> [Study text]
=== Section Start ===
This perspective suggests that education might better prepare students not by teaching them solutions to specific problems they’ll encounter, but by developing their ability to learn efficiently when faced with new challenges.

These three research programs collectively highlight the complexity of knowledge transfer while suggesting that education could be redesigned to better facilitate the application of learning across contexts—an insight particularly relevant to the gap between classroom education and workplace performance.

Data and Key Findings on the Transfer Problem

Quantitative Evidence of the Transfer Problem

Laboratory Studies

• Barnett & Ceci (2002) Meta-analysis: Aggregated data from 126 transfer studies showed an average effect size of only d = 0.28 for far transfer, compared to d = 0.63 for near transfer
• Gick & Holyoak’s Convergence Studies: Across multiple experiments, unprompted transfer rates consistently ranged from 8% to 30% in analogical reasoning tasks
• Australian Mathematics Study (Haskell, 2001): Only 18% of students could transfer mathematical procedures to slightly modified problems outside their original context

Classroom-to-Workplace Transfer

• Levy & Murnane (2004): Analysis of labor statistics showed that while college graduates possessed theoretical knowledge, 68% reported requiring substantial on-the-job training to apply concepts to workplace tasks
• Business School Research by Pfeffer & Fong (2002): Found near-zero correlation between MBA grades and subsequent career success metrics, suggesting limited transfer of classroom learning
• Healthcare Education (Norman, 2009): Medical students who scored in the top quartile on exams only performed 5-10% better on standardized patient assessments than middle quartile peers

Domain-Specific Studies

• Physics Education Research: Harvard FCI (Force Concept Inventory) studies by Mazur showed students who earned As in physics courses could often solve formula problems but failed to apply principles to real-world scenarios 50-65% of the time
• Writing Instruction (Beaufort, 2007): Longitudinal studies tracking writing development found less than 30% of writing strategies transferred from composition courses to discipline-specific writing tasks
• Programming Education (Robins et al., 2003): Only 22% of novice programmers could successfully apply learned algorithms to novel problems without substantial guidance

Factors Affecting Transfer Rates

Meta-analyses of Educational Interventions

• Billing’s Review (2007): Explicit instruction in transfer strategies improved transfer rates by 30-45% compared to control groups
• Hattie’s Synthesis (2009): Interventions focusing on metacognition showed effect sizes of d = 0.69 for improving transfer, while content-only approaches averaged d = 0.31

Temporal Patterns

• Bahrick & Hall (1991): Longitudinal studies found only 15% retention of college mathematics after 5 years for students who didn’t continue using the material
• Schmidt & Bjork (1992): Spaced practice with varied examples improved long-term transfer by 35-60% compared to massed practice of similar examples

Individual Differences

• Bransford’s Expertise Studies: Novices transferred surface features (20-30% success rates), while experts transferred underlying principles (60-80% success rates)
=== Section End ===
> [Supplied data]
=== Section Start ===
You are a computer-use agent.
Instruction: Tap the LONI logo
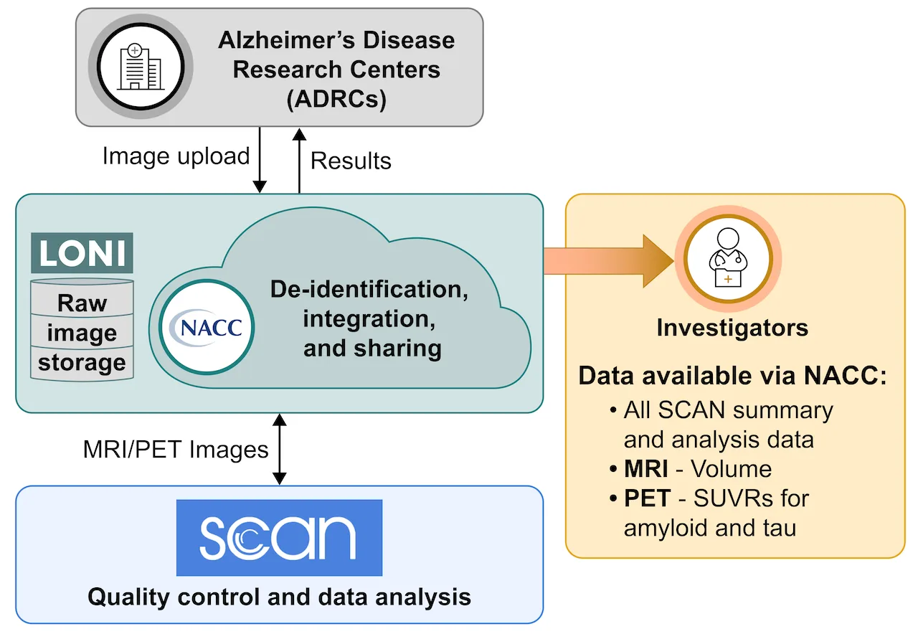[82, 253]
=== Section End ===
> [Requirement 1] In the transfer problem text, what share of novice programmers could apply learned algorithms to novel problems without substantial guidance?
> [Requirement 2] List every subheading in the transfer problem text that sits under "Quantitative Evidence of the Transfer Problem" or "Factors Affecting Transfer Rates."
> [Requirement 3] According to the transfer problem text, why is the business school research by Pfeffer & Fong (2002) taken as a sign of limited transfer of classroom learning?
The lines after the text are separate material and have nothing to do with it.

> [Answer section 1] Only 22%.

> [Answer section 2]
- Laboratory Studies
- Classroom-to-Workplace Transfer
- Domain-Specific Studies
- Meta-analyses of Educational Interventions
- Temporal Patterns
- Individual Differences

> [Answer section 3] Their research found near-zero correlation between MBA grades and later career success metrics. The text takes this to suggest that classroom learning carries over to the workplace only to a limited degree.